-- Opening Marker --

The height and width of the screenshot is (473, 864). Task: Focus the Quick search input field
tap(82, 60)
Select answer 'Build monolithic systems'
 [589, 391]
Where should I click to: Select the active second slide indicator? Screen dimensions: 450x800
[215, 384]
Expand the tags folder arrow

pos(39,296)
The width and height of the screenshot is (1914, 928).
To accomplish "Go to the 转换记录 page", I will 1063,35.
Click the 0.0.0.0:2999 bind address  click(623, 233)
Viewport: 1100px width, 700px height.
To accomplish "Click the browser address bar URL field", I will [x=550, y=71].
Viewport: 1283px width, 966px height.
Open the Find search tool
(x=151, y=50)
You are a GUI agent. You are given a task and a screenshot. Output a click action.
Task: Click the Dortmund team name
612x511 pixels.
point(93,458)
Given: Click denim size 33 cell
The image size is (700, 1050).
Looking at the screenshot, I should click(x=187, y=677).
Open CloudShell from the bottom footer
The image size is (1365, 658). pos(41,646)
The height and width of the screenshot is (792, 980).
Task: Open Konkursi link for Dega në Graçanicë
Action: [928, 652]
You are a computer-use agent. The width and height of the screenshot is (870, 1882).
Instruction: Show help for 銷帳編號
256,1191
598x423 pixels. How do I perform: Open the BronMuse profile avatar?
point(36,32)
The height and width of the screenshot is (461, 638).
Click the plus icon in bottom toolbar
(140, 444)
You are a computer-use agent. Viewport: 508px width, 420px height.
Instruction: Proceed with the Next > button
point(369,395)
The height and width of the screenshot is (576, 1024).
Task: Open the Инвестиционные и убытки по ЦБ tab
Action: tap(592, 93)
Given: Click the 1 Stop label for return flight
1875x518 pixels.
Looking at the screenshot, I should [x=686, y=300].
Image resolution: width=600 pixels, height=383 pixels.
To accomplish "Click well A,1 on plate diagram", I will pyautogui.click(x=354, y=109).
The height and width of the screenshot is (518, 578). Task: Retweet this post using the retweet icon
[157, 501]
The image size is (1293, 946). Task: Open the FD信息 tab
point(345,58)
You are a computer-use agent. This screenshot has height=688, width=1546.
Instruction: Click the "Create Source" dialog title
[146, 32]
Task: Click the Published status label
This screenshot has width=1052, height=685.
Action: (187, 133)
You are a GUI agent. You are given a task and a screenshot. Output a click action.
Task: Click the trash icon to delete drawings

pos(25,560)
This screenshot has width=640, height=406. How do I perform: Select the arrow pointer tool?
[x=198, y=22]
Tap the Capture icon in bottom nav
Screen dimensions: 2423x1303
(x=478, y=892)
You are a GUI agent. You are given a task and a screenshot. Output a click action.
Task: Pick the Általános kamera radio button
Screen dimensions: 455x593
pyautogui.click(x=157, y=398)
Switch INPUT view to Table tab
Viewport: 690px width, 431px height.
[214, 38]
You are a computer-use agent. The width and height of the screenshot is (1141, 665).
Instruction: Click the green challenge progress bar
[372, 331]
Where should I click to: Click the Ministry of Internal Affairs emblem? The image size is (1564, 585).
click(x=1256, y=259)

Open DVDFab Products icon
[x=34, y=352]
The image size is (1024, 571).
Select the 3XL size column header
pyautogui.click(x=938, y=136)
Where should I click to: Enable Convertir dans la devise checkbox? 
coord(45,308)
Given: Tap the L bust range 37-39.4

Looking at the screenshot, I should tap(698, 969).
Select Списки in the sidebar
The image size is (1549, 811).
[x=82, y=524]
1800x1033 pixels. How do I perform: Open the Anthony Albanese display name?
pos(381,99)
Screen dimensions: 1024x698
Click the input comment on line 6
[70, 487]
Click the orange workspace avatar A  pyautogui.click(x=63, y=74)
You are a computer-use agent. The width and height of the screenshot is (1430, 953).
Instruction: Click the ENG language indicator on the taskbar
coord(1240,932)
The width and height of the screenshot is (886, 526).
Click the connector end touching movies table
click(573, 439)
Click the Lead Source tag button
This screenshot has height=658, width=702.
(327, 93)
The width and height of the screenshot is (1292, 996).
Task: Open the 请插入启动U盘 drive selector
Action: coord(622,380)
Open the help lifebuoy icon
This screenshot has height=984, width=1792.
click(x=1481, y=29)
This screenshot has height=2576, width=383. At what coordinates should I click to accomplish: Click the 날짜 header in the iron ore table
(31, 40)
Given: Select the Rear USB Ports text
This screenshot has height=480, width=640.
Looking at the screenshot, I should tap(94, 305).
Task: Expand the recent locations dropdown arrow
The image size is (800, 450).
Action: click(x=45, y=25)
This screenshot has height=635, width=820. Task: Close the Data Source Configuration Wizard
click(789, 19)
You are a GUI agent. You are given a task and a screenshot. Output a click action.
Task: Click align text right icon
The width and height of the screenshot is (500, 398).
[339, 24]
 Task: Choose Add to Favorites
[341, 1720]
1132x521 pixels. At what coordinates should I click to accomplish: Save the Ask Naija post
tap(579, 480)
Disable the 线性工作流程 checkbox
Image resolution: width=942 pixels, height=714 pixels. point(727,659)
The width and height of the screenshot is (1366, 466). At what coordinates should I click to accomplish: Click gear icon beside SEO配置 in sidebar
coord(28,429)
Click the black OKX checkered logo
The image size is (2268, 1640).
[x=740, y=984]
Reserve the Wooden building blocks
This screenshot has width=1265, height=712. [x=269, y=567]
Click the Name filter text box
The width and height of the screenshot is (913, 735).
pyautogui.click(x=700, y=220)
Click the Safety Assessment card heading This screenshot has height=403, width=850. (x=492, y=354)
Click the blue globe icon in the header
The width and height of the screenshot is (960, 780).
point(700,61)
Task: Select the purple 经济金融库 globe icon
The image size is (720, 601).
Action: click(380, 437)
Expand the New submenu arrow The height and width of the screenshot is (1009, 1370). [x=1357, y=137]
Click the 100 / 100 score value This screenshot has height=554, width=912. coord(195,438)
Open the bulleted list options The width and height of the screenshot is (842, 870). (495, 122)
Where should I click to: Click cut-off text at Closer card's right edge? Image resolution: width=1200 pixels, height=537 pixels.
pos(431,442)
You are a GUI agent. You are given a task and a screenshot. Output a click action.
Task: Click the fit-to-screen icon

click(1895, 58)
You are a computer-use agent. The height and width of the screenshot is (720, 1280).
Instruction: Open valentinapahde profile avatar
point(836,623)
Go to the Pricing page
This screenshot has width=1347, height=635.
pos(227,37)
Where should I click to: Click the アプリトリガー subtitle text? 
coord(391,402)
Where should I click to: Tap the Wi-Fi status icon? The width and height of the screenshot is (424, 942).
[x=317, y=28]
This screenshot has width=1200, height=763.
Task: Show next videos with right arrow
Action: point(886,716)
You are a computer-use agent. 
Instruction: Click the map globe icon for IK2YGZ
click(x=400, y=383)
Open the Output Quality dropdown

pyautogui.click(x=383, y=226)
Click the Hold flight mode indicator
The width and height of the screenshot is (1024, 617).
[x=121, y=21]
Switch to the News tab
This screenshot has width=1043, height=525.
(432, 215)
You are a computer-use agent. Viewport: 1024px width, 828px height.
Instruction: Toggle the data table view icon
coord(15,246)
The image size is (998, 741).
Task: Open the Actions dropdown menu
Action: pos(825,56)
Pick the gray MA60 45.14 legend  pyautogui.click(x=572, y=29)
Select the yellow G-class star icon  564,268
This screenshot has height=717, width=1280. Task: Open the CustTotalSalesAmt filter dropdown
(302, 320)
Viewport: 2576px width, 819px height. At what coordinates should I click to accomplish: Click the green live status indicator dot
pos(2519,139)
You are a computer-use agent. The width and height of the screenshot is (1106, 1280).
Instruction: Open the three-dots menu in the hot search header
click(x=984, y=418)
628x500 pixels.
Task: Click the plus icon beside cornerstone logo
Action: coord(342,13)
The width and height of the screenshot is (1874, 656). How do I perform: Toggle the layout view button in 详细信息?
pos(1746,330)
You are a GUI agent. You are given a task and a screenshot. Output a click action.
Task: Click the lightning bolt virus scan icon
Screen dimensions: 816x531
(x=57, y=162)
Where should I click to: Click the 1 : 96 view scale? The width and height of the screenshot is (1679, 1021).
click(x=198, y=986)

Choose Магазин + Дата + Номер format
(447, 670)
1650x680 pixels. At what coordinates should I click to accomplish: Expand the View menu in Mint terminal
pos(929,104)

-- Closing Marker --

» **TASK OBJECTIVE**: Retype exactly the lines of the data above, starting at its first line and finishing with the line that has "The width and height of the screenshot is (1914, 928)." in it.

» **SOLVED EXERCISE**:
The height and width of the screenshot is (473, 864). Task: Focus the Quick search input field
tap(82, 60)
Select answer 'Build monolithic systems'
 [589, 391]
Where should I click to: Select the active second slide indicator? Screen dimensions: 450x800
[215, 384]
Expand the tags folder arrow

pos(39,296)
The width and height of the screenshot is (1914, 928).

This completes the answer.